To that end, the complaint cited remarks made by Comcast president and COO Steve Burke during NFL Network's program complaint with the FCC in which the executive said the operator treats affiliates networks "like siblings as opposed to strangers."
The document also points to remarks made by Comcast Programming Group president Jeff Shell during NFL Network's aforementioned program complaint in which he admitted "if you're an ad-supported network"...like Tennis Channel..."the sports tier that Comcast has is not viable."
The complaint also refers to remarks made by Versus president Jamie Davis in the network's carriage dispute with DirecTV. There, Davis described the top DBS provider's intention to move Versus, which has been off DirecTV's air since Sept. 1, to a sports tier as a "non-starter."
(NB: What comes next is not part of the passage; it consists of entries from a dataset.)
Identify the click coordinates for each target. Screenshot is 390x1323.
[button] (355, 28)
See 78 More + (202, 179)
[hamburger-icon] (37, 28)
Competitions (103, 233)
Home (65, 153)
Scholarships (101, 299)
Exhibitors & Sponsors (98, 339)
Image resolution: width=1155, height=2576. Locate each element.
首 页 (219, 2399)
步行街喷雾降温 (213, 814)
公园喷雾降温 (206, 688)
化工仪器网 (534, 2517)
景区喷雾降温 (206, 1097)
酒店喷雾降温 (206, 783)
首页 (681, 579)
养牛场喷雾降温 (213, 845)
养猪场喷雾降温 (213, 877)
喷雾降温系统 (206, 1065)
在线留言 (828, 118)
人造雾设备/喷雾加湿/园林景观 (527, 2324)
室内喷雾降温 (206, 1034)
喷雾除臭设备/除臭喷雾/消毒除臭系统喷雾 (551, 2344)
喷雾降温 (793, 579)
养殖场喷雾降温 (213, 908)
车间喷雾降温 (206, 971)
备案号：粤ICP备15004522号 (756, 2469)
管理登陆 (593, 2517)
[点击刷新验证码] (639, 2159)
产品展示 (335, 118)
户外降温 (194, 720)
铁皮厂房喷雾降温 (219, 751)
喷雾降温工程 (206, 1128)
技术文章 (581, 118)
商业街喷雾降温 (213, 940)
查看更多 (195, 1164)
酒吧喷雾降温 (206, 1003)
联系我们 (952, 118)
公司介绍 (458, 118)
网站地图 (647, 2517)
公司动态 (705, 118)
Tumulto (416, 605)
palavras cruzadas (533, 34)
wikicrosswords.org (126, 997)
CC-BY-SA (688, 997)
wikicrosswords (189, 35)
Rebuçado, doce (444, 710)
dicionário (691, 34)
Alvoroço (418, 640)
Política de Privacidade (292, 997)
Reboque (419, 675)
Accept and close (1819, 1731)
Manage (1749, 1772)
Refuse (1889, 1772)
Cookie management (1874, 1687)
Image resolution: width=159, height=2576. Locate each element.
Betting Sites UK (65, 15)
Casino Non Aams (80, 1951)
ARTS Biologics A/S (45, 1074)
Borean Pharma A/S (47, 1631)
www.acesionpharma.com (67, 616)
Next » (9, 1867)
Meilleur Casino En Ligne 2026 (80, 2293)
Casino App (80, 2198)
"This case is truly the litmus test for unaffiliated programmers everywhere, and the future of the public's interest in having a wide variety of voices and choice in the media marketplace," said Solomon. "Ultimately, we simply want to be treated comparably to the way Comcast treats the sports program services it owns."
To do that, Comcast spokesman John Demming said that such moves would result in an increase of "hundreds of millions" in license fees to Tennis over a number of years, costs that would have to be passed on to all of the operator's subscribers. Demming also indicated that Tennis' wont for HD placement would result in an extant service getting bumped from its carriage position.